The issue presented is whether substantial evidence supports the court's finding that appellant had served a prior prison term as defined in Penal Code section 667.5.1 We hold that insufficient evidence was introduced to support the sentence enhancement.
Willie Tenner, Jr., appeals from the judgment entered upon his plea of guilty to sale of cocaine (Health & Saf.Code, § 11352, subd. (a)), and the findings by the court of a prior felony conviction for which he served a separate prison term (Pen.Code, § 667.5, subd. (b)) and a prior narcotics-related felony conviction (Health & Saf.Code, § 11370.2, subd. (a)).
The record reflects that on July 21, 1991, appellant sold cocaine to a police informant.
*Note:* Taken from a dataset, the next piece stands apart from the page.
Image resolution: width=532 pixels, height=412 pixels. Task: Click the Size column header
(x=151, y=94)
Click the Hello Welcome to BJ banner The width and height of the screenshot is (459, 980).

Following his guilty plea, appellant waived his right to a jury trial on the prior convictions and submitted the matter to the court. The People introduced into evidence an abstract of judgment and a state prison commitment form in People v. Tenner (Super.Ct. Ventura County, 1989, No. CR 24207), dated April 6, 1989. The documents established that appellant entered a guilty plea to one count of sale of cocaine and admitted two prior convictions. He was sentenced to prison for three years, plus one year for a prior conviction enhancement, and the sheriff was ordered to transport him forthwith to the correctional facility at Chino. The trial court found true the allegations pursuant to Penal Code section 667.5, subdivision (b), and Health and Safety Code section 11370.2, subdivision (a). Appellant was sentenced to four years for sale of cocaine, three years for the Health and Safety Code enhancement, and one year for the prior prison term enhancement, for a total term of eight years.
The contention that the evidence did not support the finding of the prior completed prison term within the meaning of Penal Code section 667.5, subdivision (b), is well taken. The People failed to present evidence to establish that appellant was imprisoned and completed a separate prison term for the felony conviction for which he was sentenced on April 6, 1989. (People v. Jones (1988) 203 Cal.App.3d 456, 459–461, 249 Cal.Rptr. 840; People v. Green (1982) 134 Cal.App.3d 587, 596–597, 184 Cal.Rptr. 652.) People v. Elmore (1990) 225 Cal.App.3d 953, 275 Cal.Rptr. 315, People v. Crockett (1990) 222 Cal.App.3d 258, 271 Cal.Rptr. 500, and People v. Castillo (1990) 217 Cal.App.3d 1020, 266 Cal.Rptr. 271, do not compel a contrary conclusion as their reasoning is unpersuasive.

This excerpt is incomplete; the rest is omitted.